Quanto è vasto l’universo?

Incorrect_plaque_at_the_Rose_Center_for_Earth_and_Space,_April_2011Nell’aprile del 1920 Harlow Shapley ed Heber Curtis discussero animatamente sulla grandezza dell’universo, nel grande auditorium del Museo di Storia naturale dello Smithsonian Institute a Washington. In questa discussione, cronologicamente avvenuta prima delle scoperte di Hubble, Curtis riteneva che l’universo fosse formato da isole separate, le cosiddette nebulose a spirale, sorta di sistemi stellari al di fuori della Via Lattea. Shapley invece pensava che le nebulose a forma di spirale non fossero altro che ammassi di gas all’interno della nostra galassia. Shapley pensava inoltre che il sistema solare fosse all’esterno della nostra galassia, mentre Curtis lo riteneva situato più al centro. Come si può capire i due avevano intuito almeno un fatto parzialmente corretto. Curtis ci aveva visto giusto individuano le “isole nebulose” al di là della nostra galassia, mentre Shapley aveva giustamente indicato l’esterno come il luogo dove si trova il sistema solare nella via Lattea.

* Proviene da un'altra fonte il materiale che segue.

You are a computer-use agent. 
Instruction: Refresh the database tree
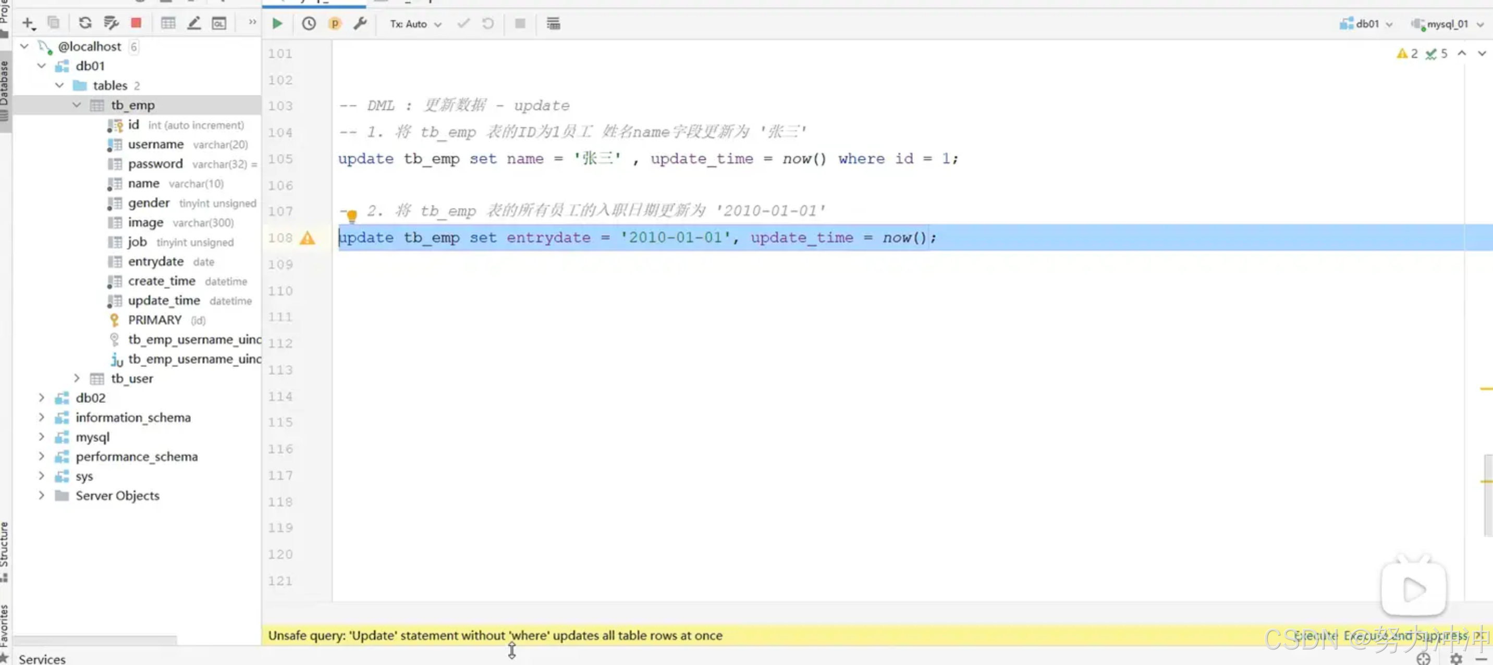point(85,23)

Le cose sono cambiate con l’avvento di Hubble e con le misure delle distanze attraverso il numero della costante di Hubble, che ci fornisce il tasso di allontanamento delle galassie. Stabilire la grandezza dell’universo significa fornire anche una data esatta della sua formazione, ma ciò che conta di più è capire quanto è esteso veramente, cioè quanta distanza è stata raggiunta nel frattempo. La costante di Hubble è fondamentale per capire proprio ciò: se pensiamo ad esso come a un valore pari a 80 km/sec/Mpc abbiamo un universo più piccolo, percorso a più alta velocità. Se invece dimezziamo o quasi la misura abbiamo un universo più grande, dove l’espansione e l’allontanamento sono più lenti e quindi l’universo è anche più vecchio. Dal nostro punto di vista la questione del tempo e dello spazio non è povera di suggestioni. Se consideriamo che possiamo osservare ammassi galattici lontani da noi anche 12 miliardi di anni-luce non possiamo non considerare che stiamo pur sempre considerando il nostro punto di vista. Se estendessimo dal raggio al diametro, cioè al punto opposto di osservazione al nostro, si capisce che l’orizzonte visibile è di almeno il doppio di anni luce, considerando che l’universo si espande in ogni direzione, mantenendo una totale uniformità. E il nostro punto di vista è comunque limitato dagli strumenti? È possibile che l’universo sia ben oltre la porzione che riusciamo a vedere? Certo che si, dopotutto la teoria del big bang, che fa leva sull’inflazione, prevede proprio che l’universo possa esistere ben al di là della nostra capacità di vederlo. Purtroppo come sappiamo questo discorso tende a essere poco comprensibile in quanto difficile da mettere sotto il vetrino della scienza sperimentale. Per adesso possiamo accontentarci del fatto, che se volessimo dare una distanza approssimativa di ciò che sappiamo, esso è vasto all’incirca 180 miliardi di anni luce.